[[ Data open ]]
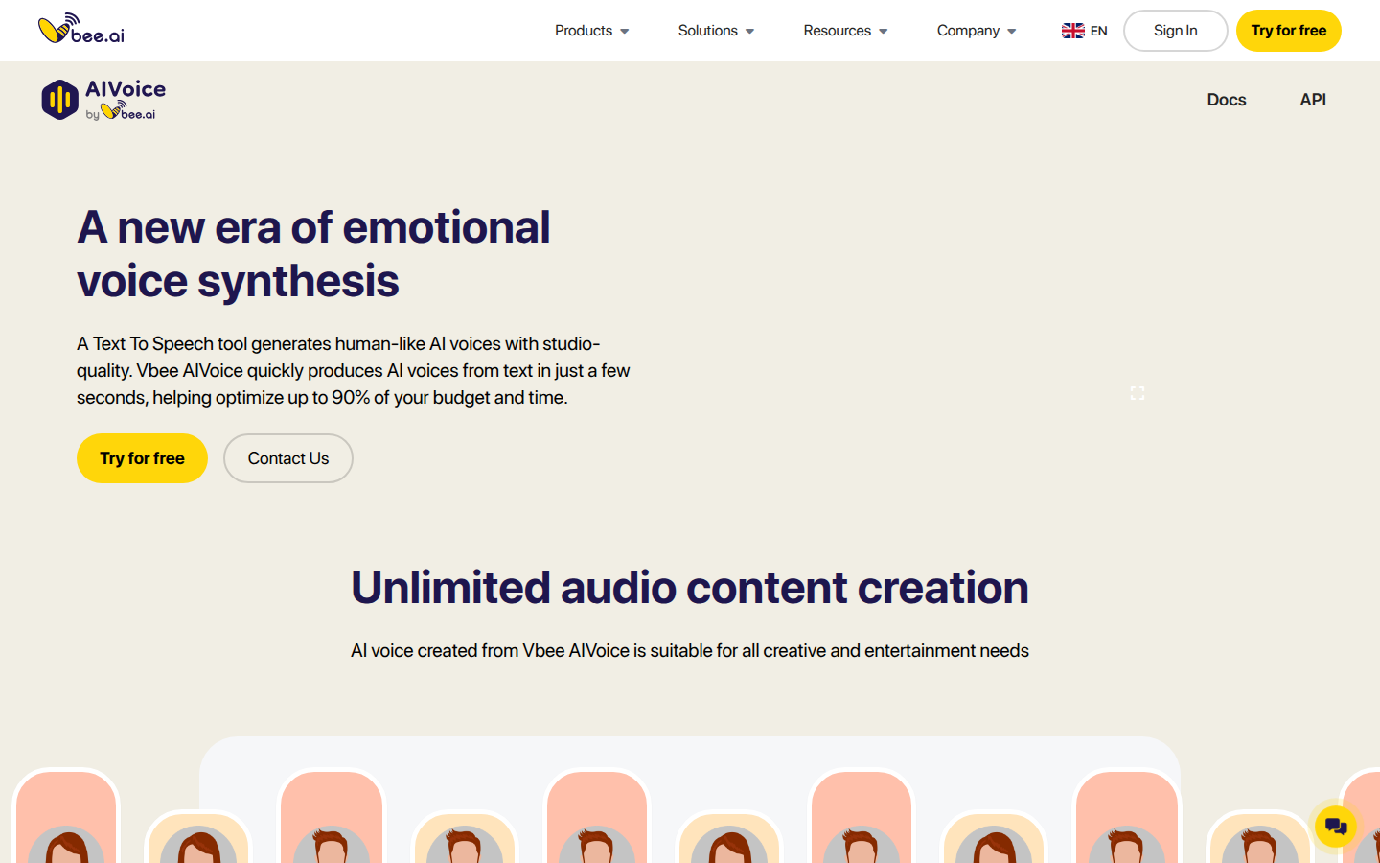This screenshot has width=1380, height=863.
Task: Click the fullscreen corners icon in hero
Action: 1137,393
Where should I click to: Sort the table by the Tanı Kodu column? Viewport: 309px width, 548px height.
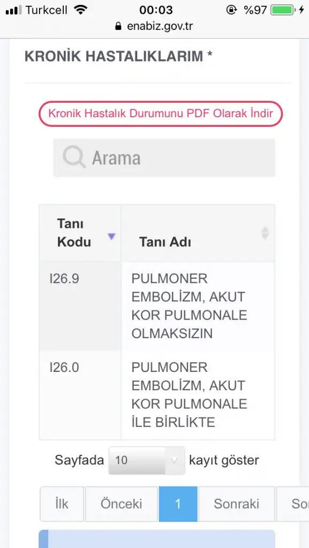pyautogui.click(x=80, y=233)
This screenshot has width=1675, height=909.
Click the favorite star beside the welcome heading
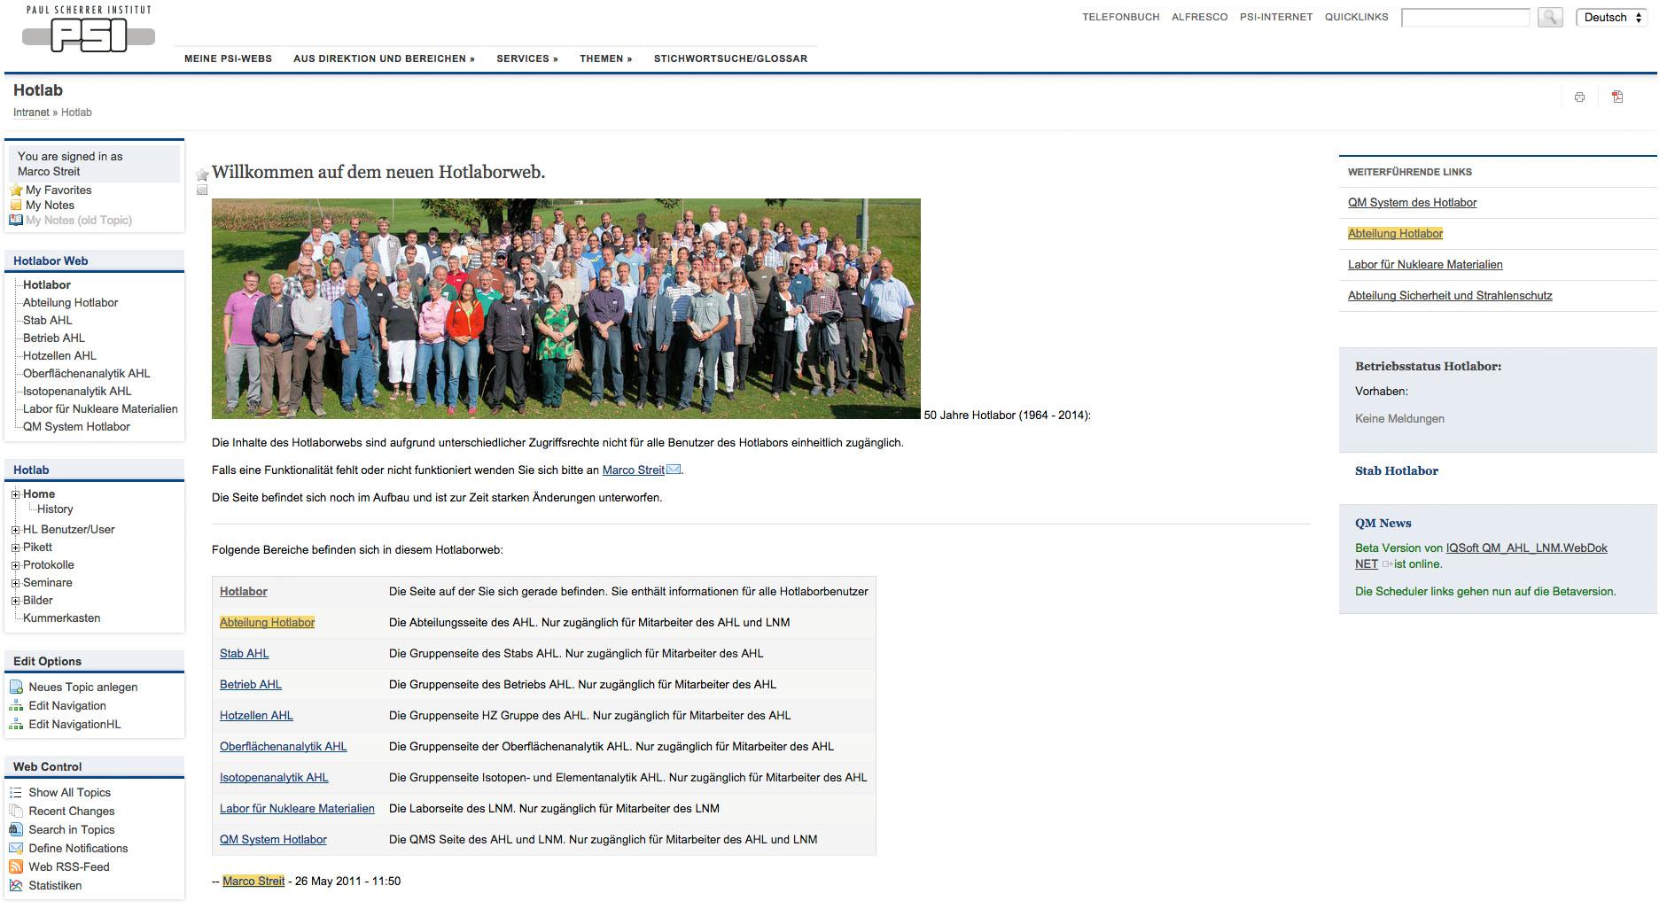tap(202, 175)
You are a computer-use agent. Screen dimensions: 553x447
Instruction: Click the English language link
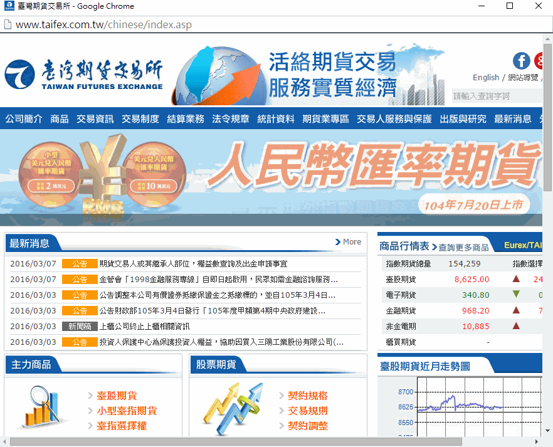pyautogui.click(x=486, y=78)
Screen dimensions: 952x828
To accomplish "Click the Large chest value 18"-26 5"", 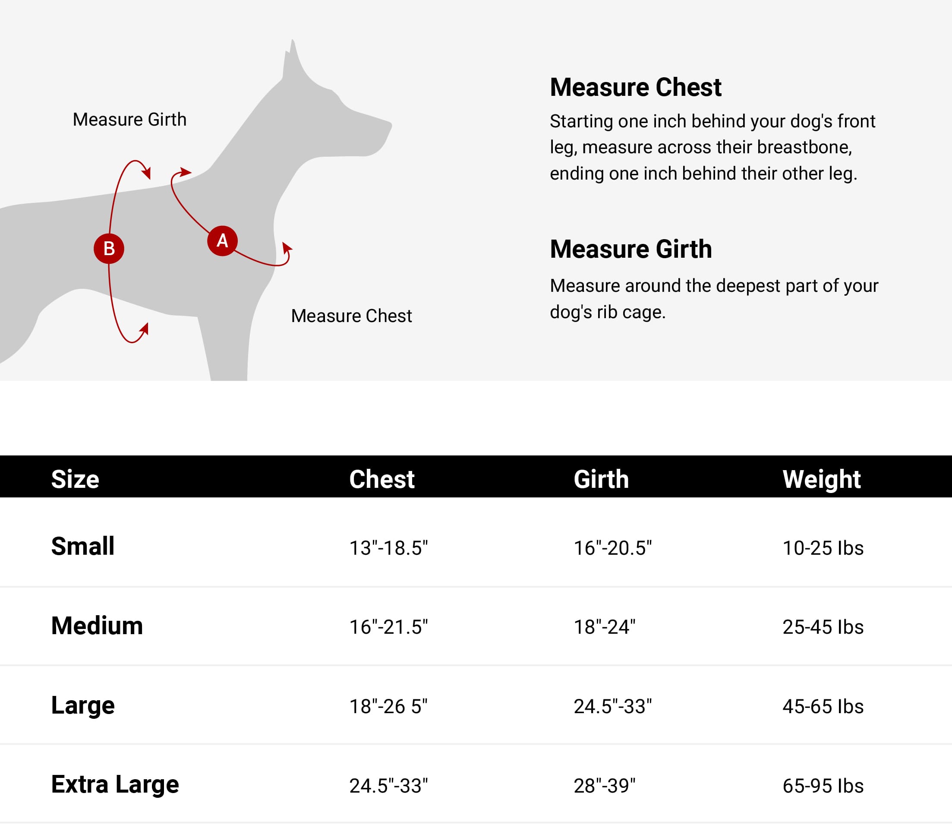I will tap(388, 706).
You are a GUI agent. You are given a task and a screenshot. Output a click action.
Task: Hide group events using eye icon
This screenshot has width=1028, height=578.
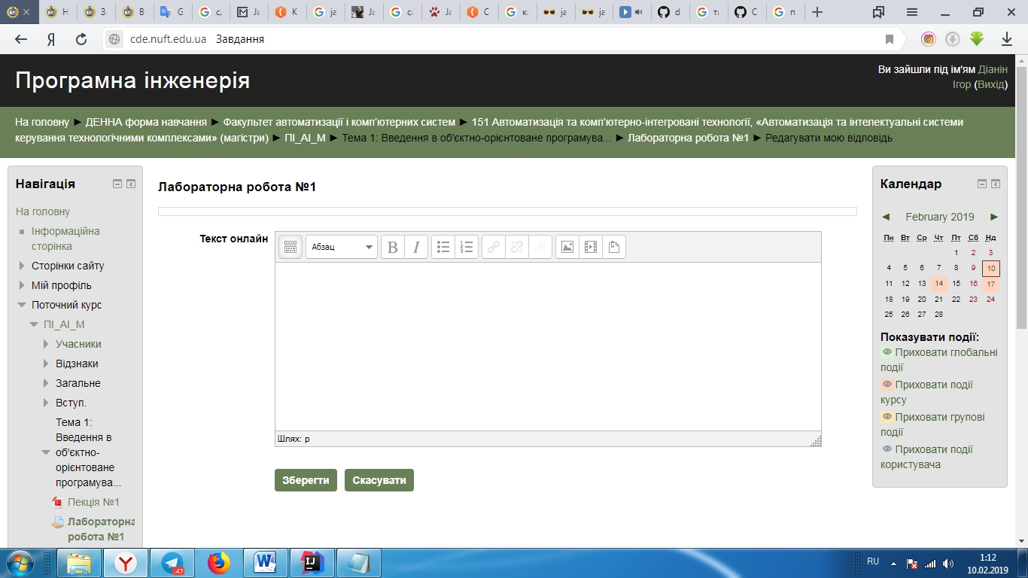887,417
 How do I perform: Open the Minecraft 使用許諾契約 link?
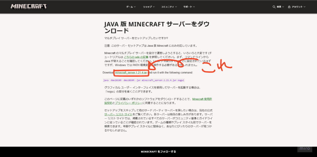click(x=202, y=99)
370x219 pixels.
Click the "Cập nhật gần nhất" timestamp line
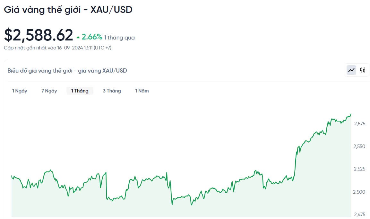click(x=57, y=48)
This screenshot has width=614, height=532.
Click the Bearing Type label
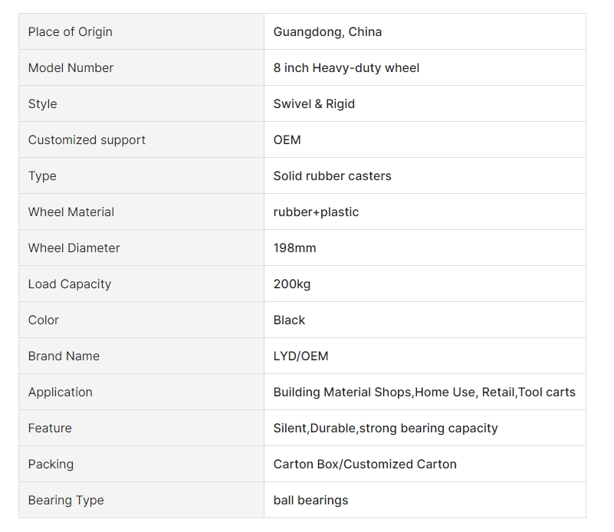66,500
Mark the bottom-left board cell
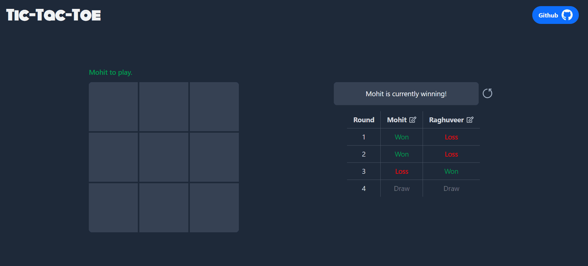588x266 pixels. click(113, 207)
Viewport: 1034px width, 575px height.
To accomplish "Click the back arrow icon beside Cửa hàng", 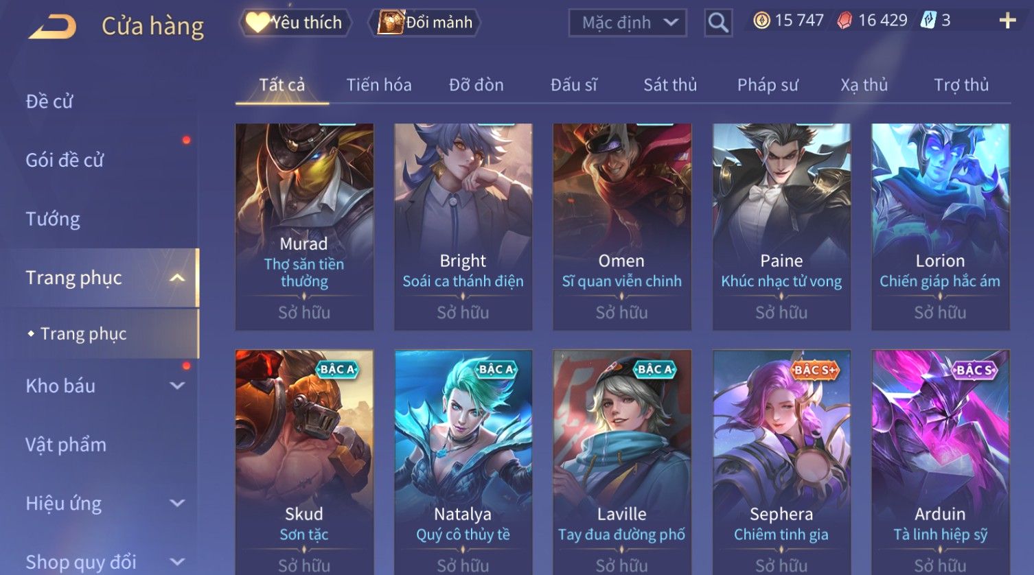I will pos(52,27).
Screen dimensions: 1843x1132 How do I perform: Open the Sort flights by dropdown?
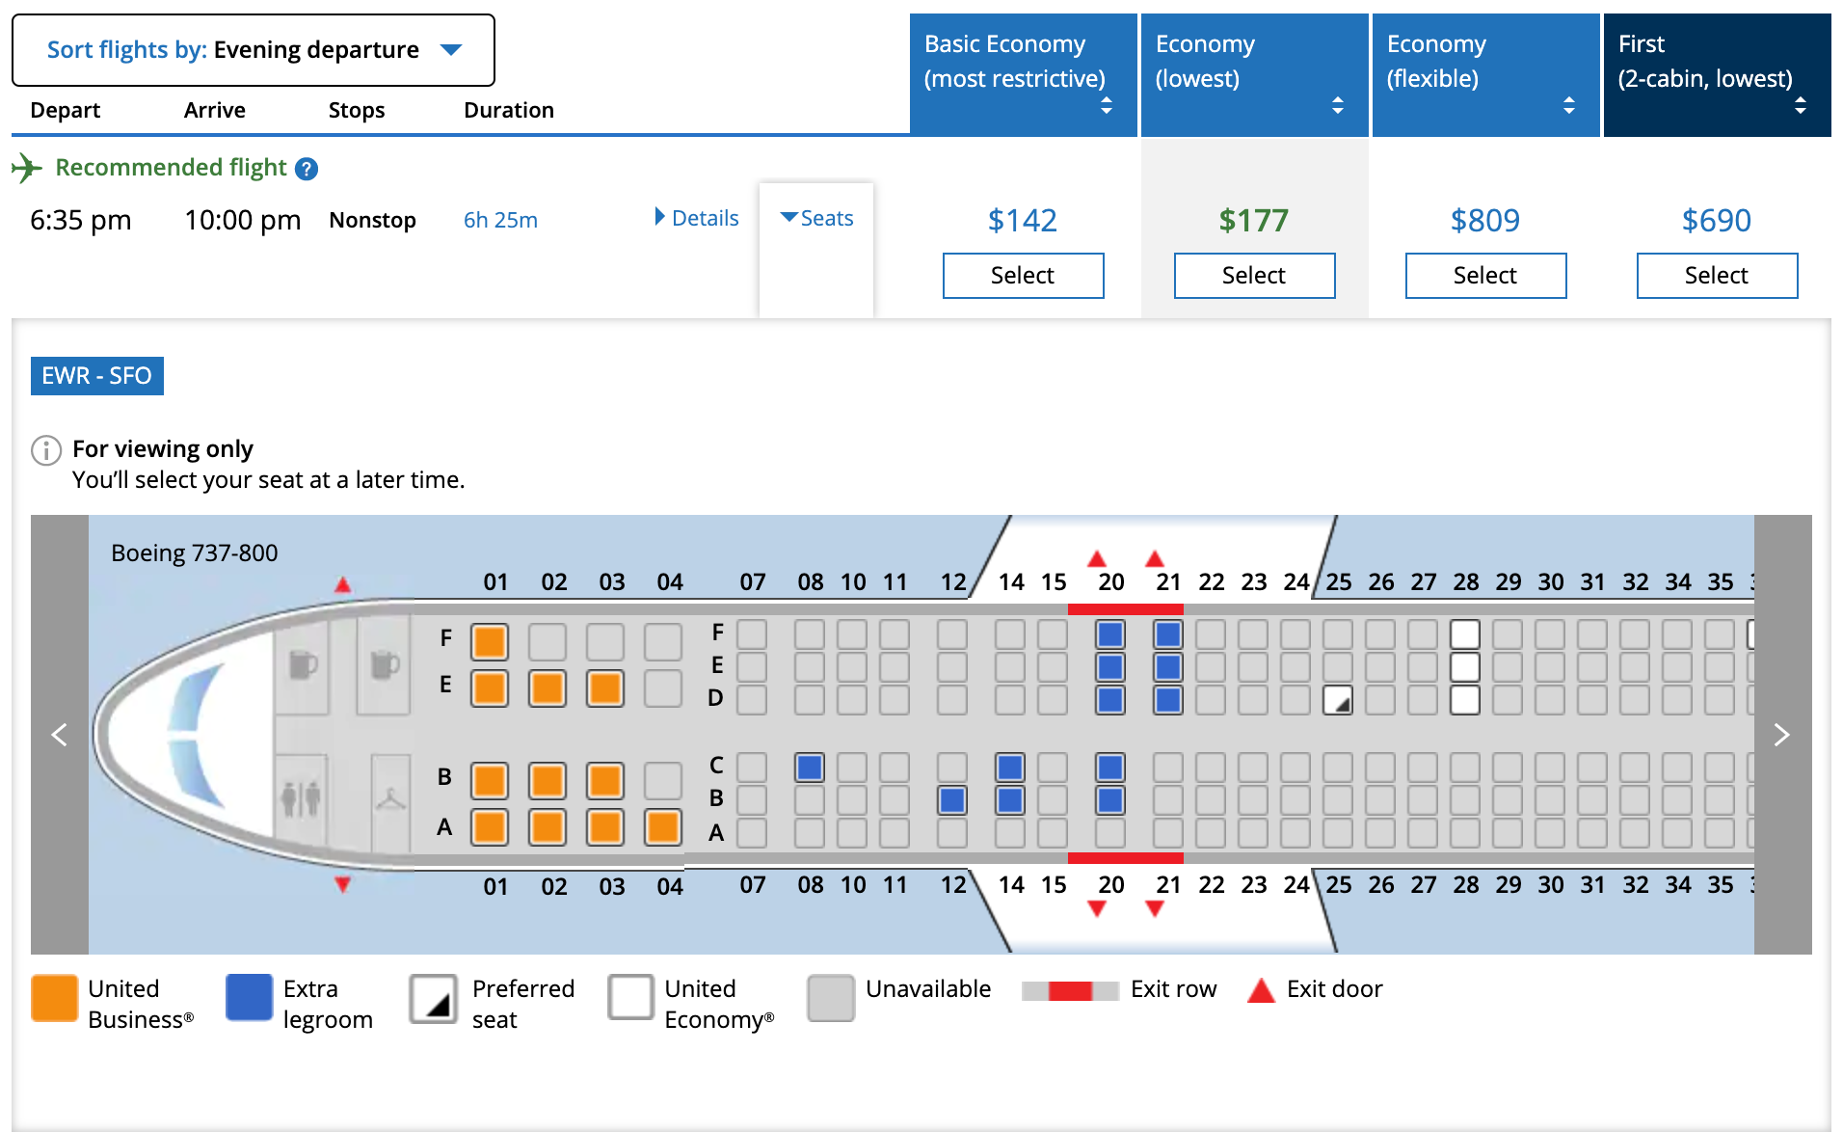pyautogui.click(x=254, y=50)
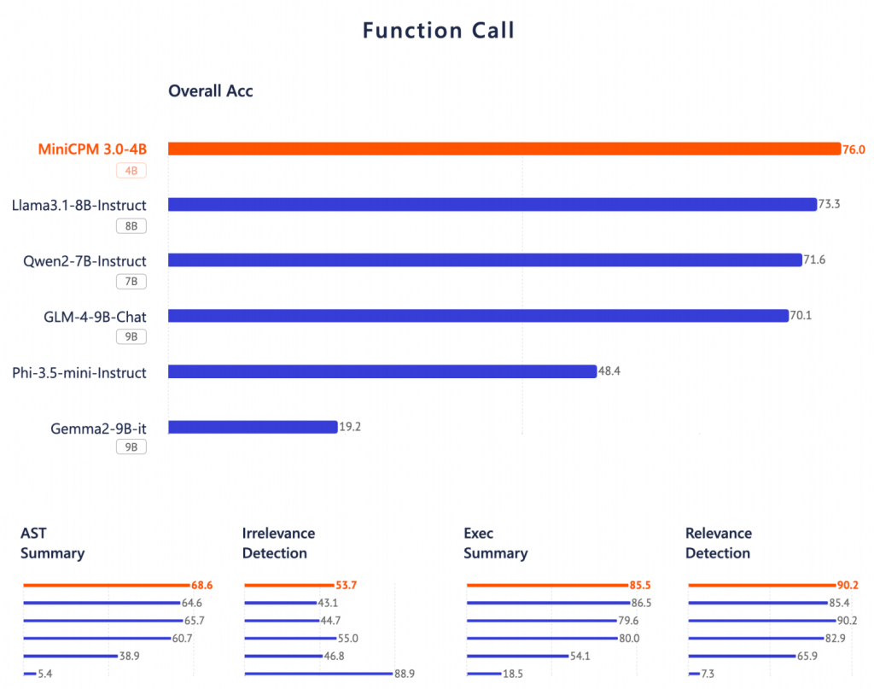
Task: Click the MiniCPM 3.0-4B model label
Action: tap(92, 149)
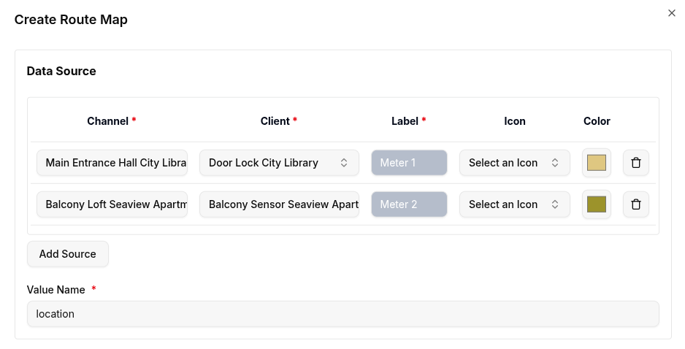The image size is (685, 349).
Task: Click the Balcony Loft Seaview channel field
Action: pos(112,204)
[[ Data closed ]]
_Task prompt:_ Every line above with the string "agent" in it needs to be copied.

_Task result:_
You are a computer-use agent. Screen dimensions: 553x447
You are a GUI agent. You are given a task and a screenshot. Output a click action.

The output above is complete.